Andrew Hemingway, executive director of digital marketing and media at GYK Antler, said H&M is stuck in the trap of many of its traditional retail peers that decided to ramp up digital efforts relatively late in the game. He said the only viable way to move forward will be to make a smart acquisition of a digitally native brand, much like Walmart did with Jet.com.

“Digital is not going to be kind to those that come on as late adopters, and I don’t think it’s going to ultimately work for H&M. It has to be part of your core. Look at Walmart; it acquired Jet.com, then took 12 months before it started to gain some traction. But it was able to use that Jet.com acquisition as a real launching point.”

Beyond H&M’s sluggishness on digital, he said the brand’s fundamental flaw may be a mix of misinformed decisions around design and purchasing strategies. Particularly for a fickle fast fashion shopper, H&M is failing to listen to its consumers and make smart design decisions, in part because it lacks the depth of data and consumer insights that a digitally brand has at its disposal, he said. It’s also missing key capabilities that are table stakes for retailers today, like free shipping and returns.

“Why would they have warehouses full of clothes they’re not selling? What are the buying decisions based on? It’s clear the buyers don’t have a strong feedback loop. If you’re a digital shop, analytics are baked into the core of who you are,” he said.

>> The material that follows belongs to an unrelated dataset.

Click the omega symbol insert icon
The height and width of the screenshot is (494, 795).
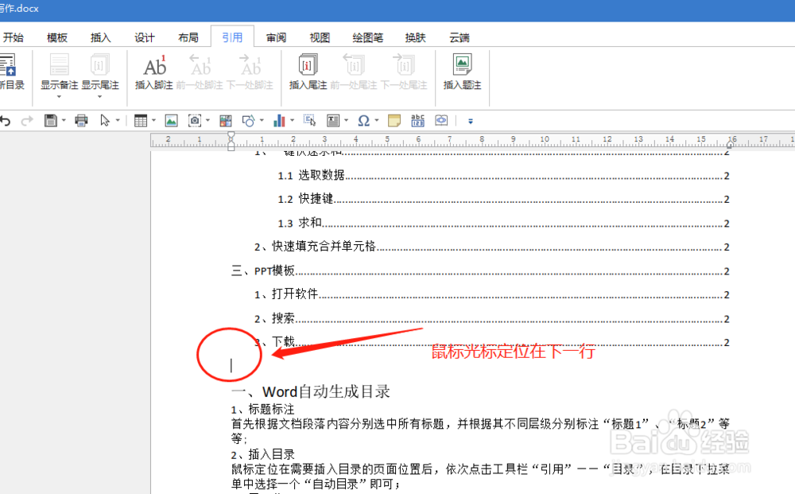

Inii Kim, creative director at King & Partners, said H&M’s faltering performance is emblematic of a brand losing relevance by delivering bad product. While H&M gained popularity for its designer collaborations in recent years, she said the frequency and hype around the collections has continued to wane. Adding to the perception headache is the brand’s loss of buzzy partners like The Weeknd following a recent racist marketing gaffe that buried the company with bad press and public outcry.

Further, while H&M is investing in brands like Cos and & Other Stories, which boast higher-quality products at higher prices, its bargain-store reputation is turning away consumers increasingly gravitating toward environmentally friendly products. Kim said she anticipates that H&M will continue to struggle in the wake of these blips, as consumers grow disenchanted and competition grows stiffer among competitors and emerging brands.

“H&M, in particular, failed to retain a good brand image in the last few years, while some of the other brands and fast-fashion competitors really made an effort to find their identity and ways to appeal to consumers,” she said. “I feel like H&M lost its focus. Consumers are confused about what they’re about. I don’t find it particularly fashion-forward or innovative.”

As the brand moves forward into the rest of the year, carrying promises that technological advances will improve sales, Hemingway said he remains skeptical that it will be enough to help the struggling retailer in the end.

“You have to wonder: If the mall shopper isn’t interested in H&M at this point, what makes them think being online will make them any more interesting or appealing?” he said.